Today, we are in the waiting period for the families to be notified and the official notification to be released by the Department of Defense. They don't typically release any information until 24 hours after the family is notified. In some cases, the families notify the local media sooner, which is why you may hear something before it becomes official.
I recently had a conversation with someone from Ken's unit. I told the soldier I thought about the guys every day. He was surprised. I really wanted to tell him that I worry about them every day while I'm thinking of them. Each one of these soldiers is my son or daughter; they are America's sons and daughters. Isn't it time to bring them home now?
My heart breaks with every single casualty, but most of all, I cannot bear the thought of attending another military funeral for someone I know.
Thursday, July 06, 2006
I've got a few good years under my belt until I look 60 in the face, so I can't exactly relate and no birthday, no number has bothered me yet. I don't think George is really bothered by it, although he does appear wistful at times for those 60 years gone by.
The actual birthday celebration was low key with his daughters Jenna & Barbara preparing what one attendee called a very cute and light- hearted video of some highlights and low lights of their daddy's career.

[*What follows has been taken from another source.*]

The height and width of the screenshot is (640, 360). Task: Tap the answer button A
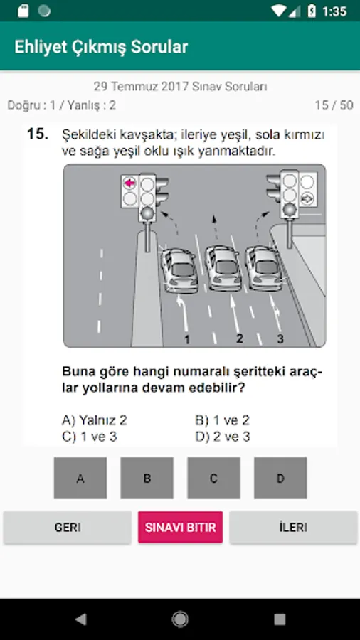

Physically, he doesn't show the outward appearances of decline that many of his predecessors have. Doris Kearns Goodwin, the historian and former aide to Lyndon B. Johnson.
"You don't see a drawn look. It's as if somehow he has psychologically not allowed the burdens to fully get to him. Maybe it's the exercise, maybe it's his sureness about his own decisions."
Maybe he doesn't understand the magnitude of damage he has wrought with his Presidency. I'll say that he thinks he cares, but I don't think he has the capacity to care. While he will likely enjoy the long lifespan that he inherited from his family, there are 2539 soldiers who were killed in Iraq and who will not celebrate a birthday this year. There are 2539 families who will not bake a birthday cake and will instead mark that birthday with a visit to a cemetery or in quiet reflection for what might have been.
There are also nearly 19,000 soldiers who have been wounded in Iraq. What do their birthdays mean to them? Happy to be alive? Possibly. Wondering how to adjust to this new normal as their old life exploded one day in Iraq? Definitely.
While George Bush contemplates the rest of his presidency and his life on this round birthday; my birthday wish for him is that he would have an epiphany and wonder how he can spend the rest of his life atoning for his sins and those of his administration. He'd make a list of all the people he wronged in his life, kind of like Earl on "My Name is Earl", except George's list would be much longer and he has many more people to make nice to. It's a good thing the Bush genetics will give him a long enough life for this atonement. (a girl can dream, can't she?)